A small interior lightwell yields to a new staircase with gently angled wall that, in turn, yields headroom. The remodeled kitchen re-uses the home’s original cabinetry and is united by a sinuous poured-in-place concrete countertop with a cylindrical sink made from a restaurant grade pasta bowl allowing 270 degrees of access. While the style reflects artistry, the design is always functional.
A sunny breakfast room features a hand painted ceiling by the artist-owner and a suspended light made from a colander.

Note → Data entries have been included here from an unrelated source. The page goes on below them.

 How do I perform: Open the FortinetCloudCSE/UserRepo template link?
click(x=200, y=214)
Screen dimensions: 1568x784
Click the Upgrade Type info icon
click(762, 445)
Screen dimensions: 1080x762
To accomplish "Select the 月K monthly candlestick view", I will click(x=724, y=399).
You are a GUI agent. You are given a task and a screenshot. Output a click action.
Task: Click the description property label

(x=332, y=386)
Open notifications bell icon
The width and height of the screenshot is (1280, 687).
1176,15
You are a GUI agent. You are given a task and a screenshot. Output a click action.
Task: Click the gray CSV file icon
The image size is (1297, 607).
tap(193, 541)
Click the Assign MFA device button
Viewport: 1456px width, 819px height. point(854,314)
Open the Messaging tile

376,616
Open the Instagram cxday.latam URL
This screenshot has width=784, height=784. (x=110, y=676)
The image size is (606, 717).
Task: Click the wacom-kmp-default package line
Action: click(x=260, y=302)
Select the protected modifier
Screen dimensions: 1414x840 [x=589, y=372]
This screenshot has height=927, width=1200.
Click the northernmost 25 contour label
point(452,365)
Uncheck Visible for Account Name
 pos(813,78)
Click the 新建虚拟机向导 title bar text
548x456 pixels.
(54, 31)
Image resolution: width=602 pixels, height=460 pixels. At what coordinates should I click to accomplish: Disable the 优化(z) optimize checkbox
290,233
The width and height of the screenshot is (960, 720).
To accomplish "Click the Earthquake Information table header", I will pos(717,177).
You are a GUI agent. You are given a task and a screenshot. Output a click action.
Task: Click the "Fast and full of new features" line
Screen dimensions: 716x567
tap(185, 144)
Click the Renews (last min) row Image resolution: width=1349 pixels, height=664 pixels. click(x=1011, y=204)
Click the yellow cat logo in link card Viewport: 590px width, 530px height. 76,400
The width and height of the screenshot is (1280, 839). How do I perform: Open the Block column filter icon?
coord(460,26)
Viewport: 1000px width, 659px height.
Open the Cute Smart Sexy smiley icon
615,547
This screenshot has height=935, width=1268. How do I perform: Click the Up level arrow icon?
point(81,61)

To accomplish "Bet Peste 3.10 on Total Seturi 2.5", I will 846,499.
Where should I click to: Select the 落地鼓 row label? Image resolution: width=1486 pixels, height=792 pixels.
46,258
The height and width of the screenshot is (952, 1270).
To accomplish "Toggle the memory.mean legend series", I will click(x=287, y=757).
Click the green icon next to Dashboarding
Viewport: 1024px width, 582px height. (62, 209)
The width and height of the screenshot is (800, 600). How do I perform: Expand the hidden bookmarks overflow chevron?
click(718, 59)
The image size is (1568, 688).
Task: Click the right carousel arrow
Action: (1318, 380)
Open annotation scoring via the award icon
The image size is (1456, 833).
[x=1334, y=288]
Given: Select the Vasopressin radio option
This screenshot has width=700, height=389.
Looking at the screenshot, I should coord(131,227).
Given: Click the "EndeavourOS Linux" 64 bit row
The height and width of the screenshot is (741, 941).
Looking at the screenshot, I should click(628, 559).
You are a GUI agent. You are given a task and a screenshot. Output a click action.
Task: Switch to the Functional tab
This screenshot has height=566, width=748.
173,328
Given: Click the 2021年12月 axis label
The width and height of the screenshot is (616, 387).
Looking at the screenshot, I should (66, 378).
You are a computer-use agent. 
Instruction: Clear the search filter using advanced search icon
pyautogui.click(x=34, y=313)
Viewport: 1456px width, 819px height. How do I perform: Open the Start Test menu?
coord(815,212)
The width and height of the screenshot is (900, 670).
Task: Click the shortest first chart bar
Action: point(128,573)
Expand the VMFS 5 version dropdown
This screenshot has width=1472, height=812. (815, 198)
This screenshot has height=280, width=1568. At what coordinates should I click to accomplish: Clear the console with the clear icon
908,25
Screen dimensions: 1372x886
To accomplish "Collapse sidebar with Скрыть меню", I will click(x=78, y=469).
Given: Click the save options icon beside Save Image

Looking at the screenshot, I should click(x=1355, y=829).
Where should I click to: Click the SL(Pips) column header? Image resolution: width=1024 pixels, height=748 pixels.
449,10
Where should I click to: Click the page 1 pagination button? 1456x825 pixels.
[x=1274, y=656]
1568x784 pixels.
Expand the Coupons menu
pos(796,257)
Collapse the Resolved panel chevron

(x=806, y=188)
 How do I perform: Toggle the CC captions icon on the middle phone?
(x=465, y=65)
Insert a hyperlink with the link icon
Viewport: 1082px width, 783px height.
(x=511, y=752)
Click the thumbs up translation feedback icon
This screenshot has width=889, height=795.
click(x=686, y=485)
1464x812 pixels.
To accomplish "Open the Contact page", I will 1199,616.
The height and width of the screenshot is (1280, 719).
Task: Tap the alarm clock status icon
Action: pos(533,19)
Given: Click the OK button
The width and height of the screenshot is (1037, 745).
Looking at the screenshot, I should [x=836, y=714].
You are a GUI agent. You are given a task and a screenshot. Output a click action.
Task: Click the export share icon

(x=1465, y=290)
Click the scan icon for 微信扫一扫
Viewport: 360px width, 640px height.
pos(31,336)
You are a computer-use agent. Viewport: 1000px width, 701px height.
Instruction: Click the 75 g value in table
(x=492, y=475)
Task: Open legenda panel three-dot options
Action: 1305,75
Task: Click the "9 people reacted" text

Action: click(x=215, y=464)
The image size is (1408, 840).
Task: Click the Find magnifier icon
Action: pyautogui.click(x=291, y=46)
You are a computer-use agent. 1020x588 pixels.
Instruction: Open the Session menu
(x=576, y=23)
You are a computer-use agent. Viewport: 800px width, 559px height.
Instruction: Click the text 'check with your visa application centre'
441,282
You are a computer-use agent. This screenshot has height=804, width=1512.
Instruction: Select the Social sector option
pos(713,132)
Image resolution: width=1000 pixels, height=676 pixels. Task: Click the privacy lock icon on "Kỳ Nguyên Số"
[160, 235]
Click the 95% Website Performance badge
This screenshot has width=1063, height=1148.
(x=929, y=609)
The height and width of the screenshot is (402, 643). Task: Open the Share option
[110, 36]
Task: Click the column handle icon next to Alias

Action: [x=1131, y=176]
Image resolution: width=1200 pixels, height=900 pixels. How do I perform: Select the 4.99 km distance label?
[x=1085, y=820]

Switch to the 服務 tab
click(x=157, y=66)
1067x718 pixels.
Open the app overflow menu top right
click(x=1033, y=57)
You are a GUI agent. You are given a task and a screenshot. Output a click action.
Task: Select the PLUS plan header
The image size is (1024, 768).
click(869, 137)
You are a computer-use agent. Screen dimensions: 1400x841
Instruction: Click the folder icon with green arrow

Passing through the living room to the perfectly square skylit dining room in the center of the plan reveals a staircase inserted into a former lightwell that connects the upper and lower levels. The dining room features another whimsical light fixture composed of copper plumbing pipe and cages meant for candles.
Beyond the kitchen and dining room, the rear of the house is zoned for private use with four bedrooms and two bathrooms. A dramatic bathroom is a composition of slate and mirror with a transparent counter and an open shower. Two bedrooms complete the second floor plan while a sculptural Oak and Fir ship’s ladder leads to a sunny loft with a finished skewed plywood ceiling.
The original Douglas fir floor framing below is cleaned and neatly exposed downstairs that provides a primary suite and small office separated by simple barn doors of OSB. Down the open stairway from the main level with its gently sloped wall yielding headroom, is a media room and the primary bedroom, both drawing light from the garden through a glass wall. The ceiling exposes the house’s original Douglas fir floor joists and subfloor, cleaned and carefully devoid of unsightly wiring or plumbing. Form fuses with function with sliding privacy walls of simple OSB, stained concrete floors, and Japanese Tansu-like cabinetry integrated into the staircase. The colorful Moroccan inspired sky-lit primary bath reveals an oversized soaking tub.
In addition to numerous alterations and upgrades made over time, insulation was added throughout the house and a photo-voltaic array installed.
The home is an ongoing conversation between its restored past evolving current occupants. Old is honored and new is expressed in an often idiosyncratic and whimsical manner that emphasizes humanity over formal composition.